Investigating Employer-Sponsored Insurance Trends in the US
Bloomington, Indiana --
“There are tradeoffs between the two, Simon explains, “an employer can’t give you more in health insurance without cutting wages…it’s the way the market operates.”. . . Kosali Simon
Healthcare reform has been on the forefront of public and political discourse in the United States and with it, the discussion of how Americans will buy healthcare insurance and how much that coverage will cost. Even though the Patient Protection and Affordable Care Act was signed into law in March of 2010, healthcare and health insurance coverage costs are still priority issues and an appreciation of the economic factors underlying many of the proposed policies are often lost amid the heated political dialogue.
Even before the health care reform proposals and the recent economic downturn, the United States had been experiencing a trend of decreasing employer-sponsored insurance (ESI) coverage. Indiana University’s Professor Kosali Simon saw the decline in ESI as a topic on which healthcare economics research could shed light.
In "Declines in Employer-Sponsored Coverage Between 2000 and 2008: Offers, Take-up, Premium Contributions and Dependent Options,” Simon, along with co-authors Jessica Vistnes, Alice Zawacki, and Amy Taylor, set out to investigate the decline in ESI. Working with the Census Bureau’s Center for Economic Studies, Simon and colleagues examined ESI rates as a way of “establishing a baseline for observing the effects of the current economic downturn and the implementation of health insurance reform.”
Overall, a decline in ESI coverage is a major issue in determining health insurance rates as, according to Simon, ESI is “the predominate form of health care insurance.” About 62% of all Americans under 65 get employer-sponsored healthcare insurance, about half of which is dependent coverage. Because of the high percentage of Americans covered by ESI, whether or not employers should be required by law to provide insurance has also become a hot topic in the U.S. policy debate. However, Simon explains that these debates often don’t reflect the economic insight on who pays an employer’s decision to provide healthcare insurance.

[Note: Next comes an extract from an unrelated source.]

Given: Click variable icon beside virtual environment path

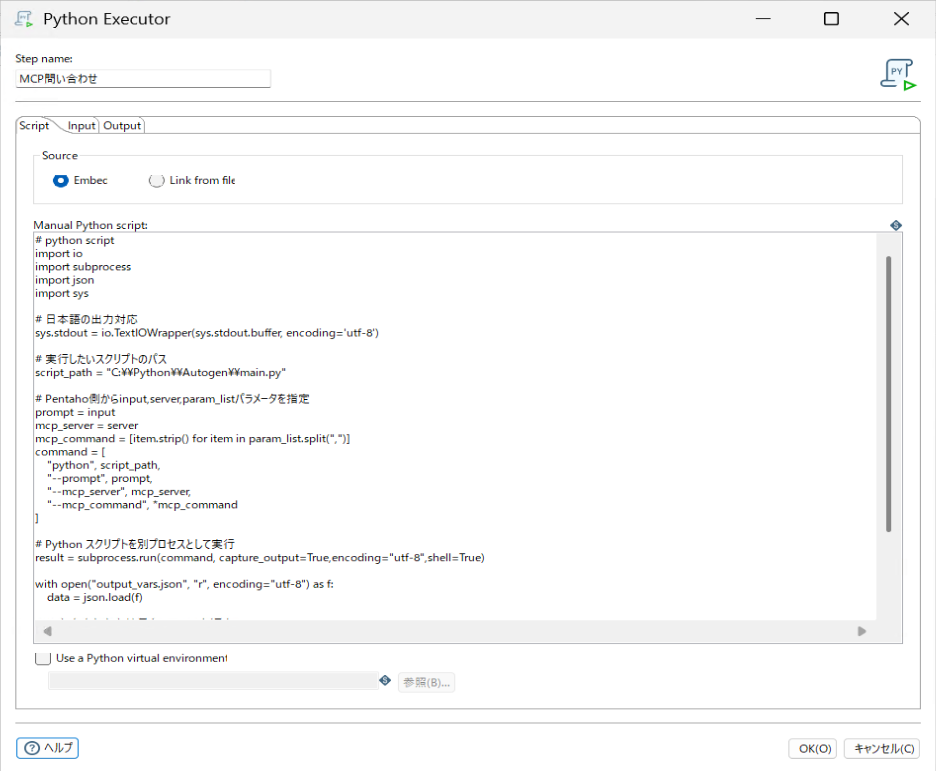Looking at the screenshot, I should [x=385, y=680].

According to Simon, arguments for mandating employer-provided insurances often overlook the economic trade-offs between wages and benefits that a business faces when determining whether to provide insurance. Economic theory posits that a worker gets a total amount of compensation, some in wages and some in benefits. “There are tradeoffs between the two, Simon explains, “an employer can’t give you more in health insurance without cutting wages…it’s the way the market operates.” Market forces allow employees to make their own economic choices based on what they prefer—higher wages and fewer benefits or lower wages and increased benefits, such as healthcare insurance provision.
During the process of researching the trends in employer-sponsored insurance rates, Kosali and her colleagues also took notice of another trend, the large number of Americans adults covered by dependent care that is contingent upon a spouse’s employer. Simon is currently conducting research into the connection between healthcare insurance and marital status. Little research exists on the link between married adults’ dependent coverage and coverage after a divorce. Access to healthcare can depend on family structure, for children, and for adults and more research would add substantially to the collective knowledge of healthcare and family economics.
As the debate surrounding health reform still rages on, and as the cost of health care keeps rising into the near future, questions in the field of healthcare economics will remain significant areas for research.